Личность есть непостижимое, сверхрациональное, ни в какие внешние рамки не укладывающееся, свободно-спонтанное существо человека – тот глубочайший корень души, который сам человек сознает как некую абсолютно ценную, несказанную и непередаваемую тайну и подлинную реальность своего «я». Все, что человек делает, чему он служит, что заполняет его жизнь, только наслаивается на эту первооснову, держится ею и в конечном счете остается все же ей неадекватно. Это самое субъективное, самое личное в человеке, не укладывающееся ни в какие объективные рамки, есть вместе с тем то, что человек сознает как некую абсолютную реальность – как то, для чего и в отношении чего существует для него все остальное. Я уже указывал, что исторически идея личности, т. е. само осознание этого начала в той форме, в какой оно есть у современного человека, есть плод христианского откровения. Ни античность, ни ветхозаветный мир не знали его отчетливо, не знает его и восточный, внехристианский мир, например индусская мистика; в лучшем случае во всех них можно встретить либо более, либо менее смутные его чаяния; всюду в них отсутствует восприятие по крайней мере одного из основоположных моментов личности – именно абсолютной ценности и неразрушимости, неповторимой индивидуальности. Религиозная мысль впервые осознала несравнимую своеобразную реальность внутреннего личного бытия только в лице бл. Августина.
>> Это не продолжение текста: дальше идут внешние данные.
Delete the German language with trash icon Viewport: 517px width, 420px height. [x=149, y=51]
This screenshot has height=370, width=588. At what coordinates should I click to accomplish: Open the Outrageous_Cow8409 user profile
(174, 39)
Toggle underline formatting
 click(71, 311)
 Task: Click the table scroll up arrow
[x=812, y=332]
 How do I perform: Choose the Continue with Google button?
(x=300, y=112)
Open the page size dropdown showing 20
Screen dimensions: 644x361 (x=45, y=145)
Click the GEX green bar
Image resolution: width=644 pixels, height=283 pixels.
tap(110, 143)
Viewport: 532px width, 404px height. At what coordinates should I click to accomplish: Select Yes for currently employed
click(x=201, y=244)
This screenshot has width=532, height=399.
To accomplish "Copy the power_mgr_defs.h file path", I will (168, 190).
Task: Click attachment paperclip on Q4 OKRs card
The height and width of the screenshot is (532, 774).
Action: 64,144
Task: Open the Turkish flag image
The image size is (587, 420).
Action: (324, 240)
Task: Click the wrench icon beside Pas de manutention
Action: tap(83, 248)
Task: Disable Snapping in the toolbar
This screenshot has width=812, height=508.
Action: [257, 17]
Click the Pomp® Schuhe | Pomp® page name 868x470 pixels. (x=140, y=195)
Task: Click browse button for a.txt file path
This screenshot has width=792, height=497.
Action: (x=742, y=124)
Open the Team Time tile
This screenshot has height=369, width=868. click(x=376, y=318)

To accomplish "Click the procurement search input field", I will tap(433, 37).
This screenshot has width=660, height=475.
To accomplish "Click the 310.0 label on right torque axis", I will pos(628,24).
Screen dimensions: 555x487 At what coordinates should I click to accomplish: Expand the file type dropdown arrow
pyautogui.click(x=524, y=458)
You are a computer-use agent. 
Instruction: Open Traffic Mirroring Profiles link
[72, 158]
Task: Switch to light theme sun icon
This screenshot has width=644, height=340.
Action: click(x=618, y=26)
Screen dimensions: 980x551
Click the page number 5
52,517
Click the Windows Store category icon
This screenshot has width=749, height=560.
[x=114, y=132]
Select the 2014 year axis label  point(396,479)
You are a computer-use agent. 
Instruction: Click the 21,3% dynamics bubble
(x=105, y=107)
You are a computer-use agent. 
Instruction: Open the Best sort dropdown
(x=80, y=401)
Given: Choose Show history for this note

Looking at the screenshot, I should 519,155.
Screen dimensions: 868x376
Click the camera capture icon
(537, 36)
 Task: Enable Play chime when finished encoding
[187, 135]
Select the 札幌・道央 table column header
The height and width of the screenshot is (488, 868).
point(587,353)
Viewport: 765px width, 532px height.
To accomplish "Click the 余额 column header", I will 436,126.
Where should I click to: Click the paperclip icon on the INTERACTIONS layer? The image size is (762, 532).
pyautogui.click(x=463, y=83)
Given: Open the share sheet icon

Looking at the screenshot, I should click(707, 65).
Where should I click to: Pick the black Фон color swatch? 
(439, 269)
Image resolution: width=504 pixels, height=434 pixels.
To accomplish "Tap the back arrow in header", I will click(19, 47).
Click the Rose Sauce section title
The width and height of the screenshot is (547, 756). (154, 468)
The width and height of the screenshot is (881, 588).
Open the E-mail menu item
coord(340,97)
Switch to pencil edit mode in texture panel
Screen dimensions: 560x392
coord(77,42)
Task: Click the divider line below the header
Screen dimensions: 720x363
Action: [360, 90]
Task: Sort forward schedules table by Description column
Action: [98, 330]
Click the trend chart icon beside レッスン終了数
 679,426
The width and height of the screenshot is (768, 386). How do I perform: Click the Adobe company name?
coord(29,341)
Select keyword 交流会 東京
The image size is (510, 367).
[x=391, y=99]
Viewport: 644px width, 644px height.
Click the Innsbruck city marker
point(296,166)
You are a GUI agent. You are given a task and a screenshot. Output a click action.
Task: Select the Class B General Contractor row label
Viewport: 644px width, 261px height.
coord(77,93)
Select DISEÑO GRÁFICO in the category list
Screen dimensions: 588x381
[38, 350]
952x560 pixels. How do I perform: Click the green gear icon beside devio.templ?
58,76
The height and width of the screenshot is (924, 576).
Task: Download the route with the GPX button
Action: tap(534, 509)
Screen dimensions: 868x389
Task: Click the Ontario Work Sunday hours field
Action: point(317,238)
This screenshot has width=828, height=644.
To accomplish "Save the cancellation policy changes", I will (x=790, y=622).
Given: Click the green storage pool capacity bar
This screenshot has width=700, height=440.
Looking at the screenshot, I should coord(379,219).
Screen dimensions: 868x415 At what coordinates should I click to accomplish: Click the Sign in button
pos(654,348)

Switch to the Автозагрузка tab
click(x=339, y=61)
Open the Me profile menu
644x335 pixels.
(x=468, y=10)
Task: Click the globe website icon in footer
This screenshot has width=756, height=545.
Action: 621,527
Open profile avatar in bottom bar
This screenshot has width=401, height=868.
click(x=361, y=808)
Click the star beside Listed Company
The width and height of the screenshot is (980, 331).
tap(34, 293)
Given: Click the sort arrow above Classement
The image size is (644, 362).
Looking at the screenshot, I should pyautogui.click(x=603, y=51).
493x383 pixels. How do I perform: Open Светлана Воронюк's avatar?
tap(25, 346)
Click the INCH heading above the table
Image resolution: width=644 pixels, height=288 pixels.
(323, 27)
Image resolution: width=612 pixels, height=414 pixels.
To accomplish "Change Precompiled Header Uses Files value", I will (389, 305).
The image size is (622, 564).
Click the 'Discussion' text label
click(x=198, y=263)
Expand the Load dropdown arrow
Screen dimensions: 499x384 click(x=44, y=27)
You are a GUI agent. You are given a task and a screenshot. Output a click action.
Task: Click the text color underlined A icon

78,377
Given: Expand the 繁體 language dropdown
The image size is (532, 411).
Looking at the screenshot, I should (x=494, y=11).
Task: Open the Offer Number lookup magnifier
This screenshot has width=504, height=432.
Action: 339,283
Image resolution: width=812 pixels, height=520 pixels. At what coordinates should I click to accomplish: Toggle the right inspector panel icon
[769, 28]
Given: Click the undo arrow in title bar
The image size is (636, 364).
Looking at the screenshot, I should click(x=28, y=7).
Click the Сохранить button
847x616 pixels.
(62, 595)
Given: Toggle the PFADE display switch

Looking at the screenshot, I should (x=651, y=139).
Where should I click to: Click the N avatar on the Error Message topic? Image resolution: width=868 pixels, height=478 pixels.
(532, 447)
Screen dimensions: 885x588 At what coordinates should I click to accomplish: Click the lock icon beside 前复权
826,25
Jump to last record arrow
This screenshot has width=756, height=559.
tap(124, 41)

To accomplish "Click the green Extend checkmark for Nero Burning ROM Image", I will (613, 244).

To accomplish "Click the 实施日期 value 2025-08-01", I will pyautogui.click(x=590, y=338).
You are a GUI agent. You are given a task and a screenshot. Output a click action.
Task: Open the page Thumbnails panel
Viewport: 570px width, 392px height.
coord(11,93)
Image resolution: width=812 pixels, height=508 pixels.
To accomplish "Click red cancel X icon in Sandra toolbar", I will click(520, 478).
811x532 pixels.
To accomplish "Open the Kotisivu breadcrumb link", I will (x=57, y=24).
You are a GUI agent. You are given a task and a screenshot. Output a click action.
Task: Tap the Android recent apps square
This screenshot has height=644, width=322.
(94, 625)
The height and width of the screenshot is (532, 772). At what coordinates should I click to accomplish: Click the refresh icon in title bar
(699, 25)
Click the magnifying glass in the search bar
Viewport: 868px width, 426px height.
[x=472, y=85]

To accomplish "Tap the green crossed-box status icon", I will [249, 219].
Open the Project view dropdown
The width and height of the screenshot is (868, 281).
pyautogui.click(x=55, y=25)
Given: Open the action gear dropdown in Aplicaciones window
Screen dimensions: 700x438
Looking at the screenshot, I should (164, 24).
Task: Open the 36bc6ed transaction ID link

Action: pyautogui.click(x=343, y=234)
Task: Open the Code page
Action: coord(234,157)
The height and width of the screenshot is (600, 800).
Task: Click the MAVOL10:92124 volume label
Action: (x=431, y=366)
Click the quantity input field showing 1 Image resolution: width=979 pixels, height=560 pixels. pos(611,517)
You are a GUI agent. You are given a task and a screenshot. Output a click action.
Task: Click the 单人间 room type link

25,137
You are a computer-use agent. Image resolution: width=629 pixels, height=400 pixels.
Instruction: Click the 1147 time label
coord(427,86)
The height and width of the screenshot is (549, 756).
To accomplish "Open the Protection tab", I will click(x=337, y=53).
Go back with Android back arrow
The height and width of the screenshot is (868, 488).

Христианство есть, таким образом, религия личности. Дело идет здесь не о том, что оно верует в личного Бога. Эта вера присуща в той или иной форме если не всем религиям, то их большинству; при известных условиях она принимает такую форму, что реальность личного Бога поглощает, подавляет, уничтожает человеческую личность, так дело обстоит в исламе, отчасти в ветхозаветной вере и даже, странным образом, в некоторых весьма влиятельных течениях христианской богословской мысли. В предыдущем размышлении я указывал также, что есть проблематичного в обычном, так сказать, банальном представлении о личном Боге. Подлинный смысл христианской веры, как бы центр ее тяжести, лежит в том, что идея Бога ставится в непосредственную связь с идеей реальности и абсолютной ценности человеческой личности. Христианство есть религия человеческой личности, религия персоналистическая и антропологическая. В ней человек впервые находит самого себя, находит приют и опору для того, что образует его несказанное существо и что неизбежно остается бесприютным в мире, что в лице разума и рационально-объективного нравственного начала встречает только непонимающего, бесчувственного и беспощадного судью.

Этот персоналистический характер христианской веры, в силу которого она есть именно естественная религия человека, отвечающая последним, самым глубоким и тайным запросам его духа, находит свое выражение в своеобразии христианской морали и христианского отношения к морали. Это своеобразие часто недостаточно отчетливо воспринимается господствующими течениями богословской мысли.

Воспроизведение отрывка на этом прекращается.